« Et maintenant, quoi ? »
Dans les projections étriquées que nous avions faites la veille ne figurait aucunement la possibilité de nous poser une quelconque question. De sorte que cette question nous a conduits à nous en poser d’autres :
Préparer ceux qui suivraient à emprunter le chemin de la mort ?
Former plus de soldats, et qui soient meilleurs ?
Consacrer nos efforts à améliorer notre matériel de guerre en si piteux état ?
Feindre de dialoguer et d’être disposés à signer la paix, tout en se préparant à frapper de nouveaux coups ?

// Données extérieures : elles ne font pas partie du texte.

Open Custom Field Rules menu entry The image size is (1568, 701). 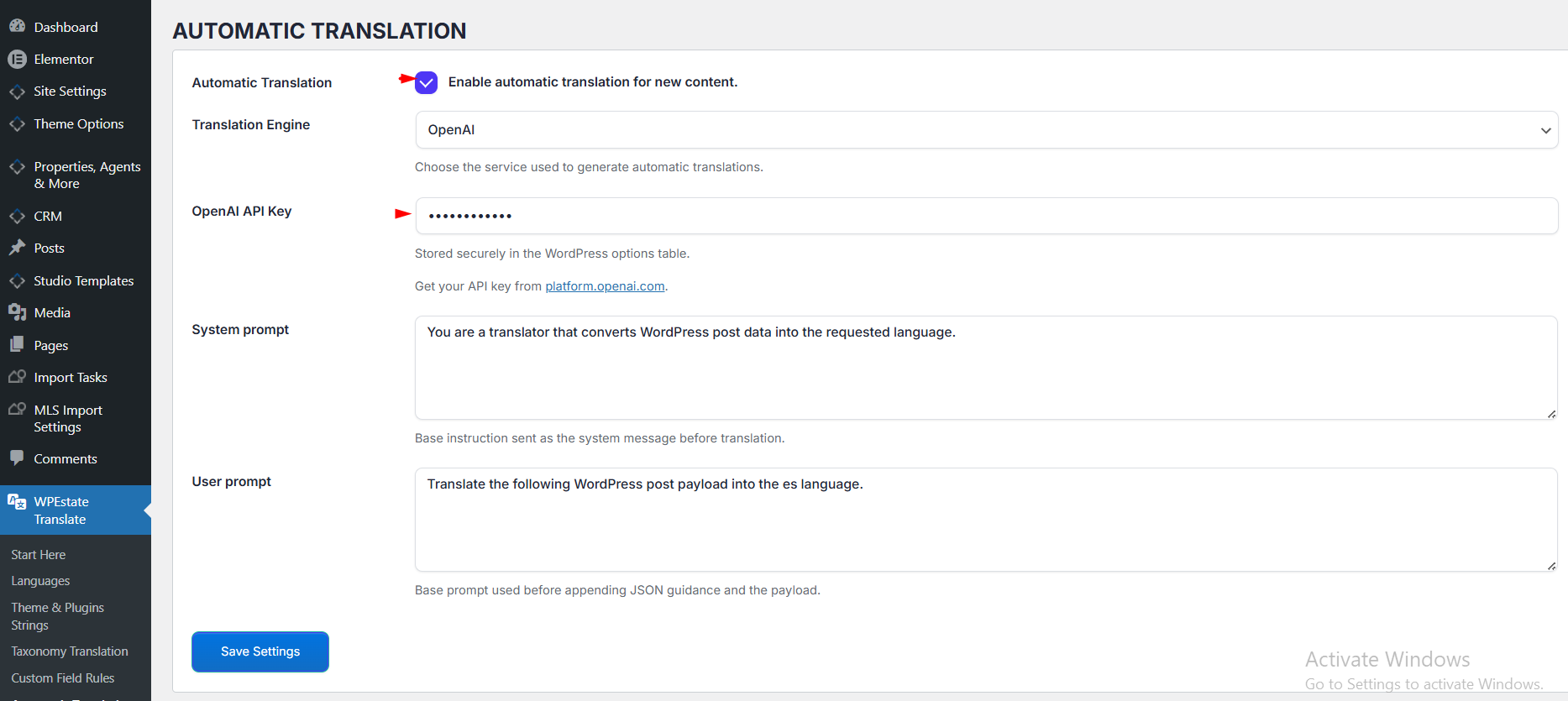pos(63,678)
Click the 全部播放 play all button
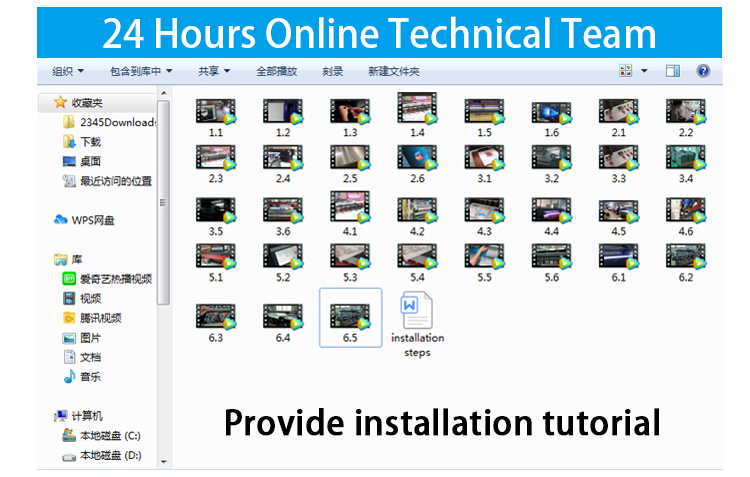The height and width of the screenshot is (477, 750). tap(276, 71)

Avoir comme seul destin tuer ou mourir ?
Ou bien devions-nous reconstruire le chemin de la vie, celui-là même que ceux d’en haut avaient brisé, et continuent de briser ?
Pas seulement le chemin des peuples premiers, mais aussi celui des travailleurs, des étudiants, des professeurs, des jeunes et des paysans, sans parler de celui de toutes ces différences que l’on applaudit en haut, mais qu’en bas on persécute et punit.
Devions-nous inscrire notre sang sur le chemin que d’autres conduisent vers le Pouvoir ou devions-nous détourner notre cœur et notre regard vers ceux que nous sommes vers ceux qui sont ce que nous sommes, à savoir, les peuples premiers, gardiens de la terre et de la mémoire ?
Personne n’y a prêté attention à ce moment-là, et pourtant, dans les premiers balbutiements qu’ont été nos paroles d’alors, nous avions signalé que le dilemme auquel nous étions confrontés n’était pas d’avoir à choisir entre négocier ou combattre, mais entre mourir ou vivre.
Quiconque avait saisi à l’époque que ce dilemme des premiers jours n’était pas individuel aurait sans doute mieux compris ce qui a eu lieu dans la réalité zapatiste au cours des vingt dernières années.
Je vous disais donc que nous nous étions heurtés à cette question et à un tel dilemme.
Et nous avons tranché.
Et au lieu de nous consacrer à former des guérilleros, des soldats et des bataillons, nous avons préparé des promoteurs d’éducation et de santé et peu à peu furent érigées les fondations de cette autonomie qui émerveille aujourd’hui le monde.
Au lieu de construire des prisons, d’améliorer notre armement, d’élever des murs et de creuser des tranchées, des écoles ont vu le jour, des hôpitaux et des dispensaires ont été construits ; nous avons amélioré nos conditions de vie.
Au lieu de nous battre pour avoir notre place au Panthéon des morts individualisées d’en bas, nous avons choisi de construire la vie.
Tout cela, au beau milieu d’une guerre qui, bien que sourde, n’en était pas moins létale.
Parce que c’est une chose, compas, de crier « Vous n’êtes pas seuls ! », mais c’en est une autre que d’affronter avec son seul corps une colonne blindée des troupes fédérales, comme c’est arrivé dans la zone des Altos du Chiapas, et que, dans ces cas-là, la seule chose à espérer, c’est : avec un peu de chance, quelqu’un va s’en rendre compte ; et avec un peu plus de chance, ce quelqu’un va s’en rendre compte et aussi s’indigner ; et avec beaucoup de chance, ce quelqu’un va s’indigner et faire quelque chose !
En attendant, ce sont les femmes zapatistes plantées devant elles qui ralentissent les automitrailleuses et, à défaut de machines de guerre, c’est grâce à la bravoure de mères et à des pierres que le serpent d’acier a dû rebrousser chemin.